Der vegane Boom nimmt kein Ende: Nach neuesten Umfragen steigt die Zahl der Konsument:innen von veganen Lebensmitteln weiter stark an. Befeuert wird die Entwicklung vom Veganuary. Die vegane Neujahrs-Challenge läuft derzeit auf Hochtouren. Sicher ist: Vegane Ernährung ist nachhaltiger als die traditionelle omnivore Lebensweise. Aber gilt das auch für die Verpackungen und den Verbrauch von Einwegplastik? Unser Autor Carsten Gensing weiß, wie viel Plastik im Veganuary steckt – und verrät, mit welcher Maßnahme die Handelsketten Kunststoffverpackungen bei veganen Lebensmitteln drastisch reduzieren wollen.

Am Veganuary führt kaum ein Weg vorbei

Einen Monat lang auf tierische Lebensmittel verzichten – dazu ruft die Organisation Veganuary jedes Jahr im Januar auf.

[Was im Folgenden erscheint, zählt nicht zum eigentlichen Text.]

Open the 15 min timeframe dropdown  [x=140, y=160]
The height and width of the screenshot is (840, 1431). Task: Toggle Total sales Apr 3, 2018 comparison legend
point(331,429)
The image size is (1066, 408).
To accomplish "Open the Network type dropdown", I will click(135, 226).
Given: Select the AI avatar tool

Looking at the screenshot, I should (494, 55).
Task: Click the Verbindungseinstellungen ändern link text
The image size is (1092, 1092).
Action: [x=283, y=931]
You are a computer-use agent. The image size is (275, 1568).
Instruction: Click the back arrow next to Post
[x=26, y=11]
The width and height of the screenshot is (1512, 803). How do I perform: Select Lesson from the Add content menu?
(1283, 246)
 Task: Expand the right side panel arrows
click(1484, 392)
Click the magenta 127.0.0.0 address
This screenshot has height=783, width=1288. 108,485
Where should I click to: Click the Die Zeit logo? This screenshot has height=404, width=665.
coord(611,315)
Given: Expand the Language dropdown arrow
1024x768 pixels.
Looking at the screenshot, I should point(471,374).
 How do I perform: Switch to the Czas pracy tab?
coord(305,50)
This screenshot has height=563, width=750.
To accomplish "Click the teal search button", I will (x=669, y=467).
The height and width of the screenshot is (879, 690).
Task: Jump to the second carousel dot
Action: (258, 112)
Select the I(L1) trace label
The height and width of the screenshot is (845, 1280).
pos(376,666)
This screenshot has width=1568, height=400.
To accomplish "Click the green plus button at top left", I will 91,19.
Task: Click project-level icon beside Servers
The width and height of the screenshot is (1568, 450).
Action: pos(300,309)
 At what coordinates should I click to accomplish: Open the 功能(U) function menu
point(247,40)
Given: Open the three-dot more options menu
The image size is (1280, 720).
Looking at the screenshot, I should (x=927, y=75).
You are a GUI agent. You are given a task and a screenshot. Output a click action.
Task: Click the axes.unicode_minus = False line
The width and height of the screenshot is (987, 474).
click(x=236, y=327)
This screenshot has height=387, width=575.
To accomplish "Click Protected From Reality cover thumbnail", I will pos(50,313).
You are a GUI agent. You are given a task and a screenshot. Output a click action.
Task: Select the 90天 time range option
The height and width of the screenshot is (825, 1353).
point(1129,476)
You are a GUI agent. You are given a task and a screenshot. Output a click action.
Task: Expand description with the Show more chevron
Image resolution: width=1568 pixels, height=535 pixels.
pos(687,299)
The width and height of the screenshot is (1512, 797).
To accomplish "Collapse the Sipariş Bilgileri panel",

Was 2014 an einem Küchentisch in der britischen Provinz Yorkshire von einer Lehrerin und ihrem Mann, einem Tischler, ausgetüftelt wurde, ist heute eine erfolgreiche globale Kampagne: Begleitet durch einen täglichen Newsletter probieren sich Hunderttausende Menschen 31 Tage lang durch die pflanzliche Ernährungswelt. Lebensmittelhersteller und Gastronomie-Unternehmen begleiten die vegane Neujahrs-Challenge mit neuen Produkten und Aktionsangeboten. In Deutschland sind alle großen Einzelhandelsketten beteiligt: Im Supermarkt führt deshalb kaum ein Weg am Veganuary vorbei.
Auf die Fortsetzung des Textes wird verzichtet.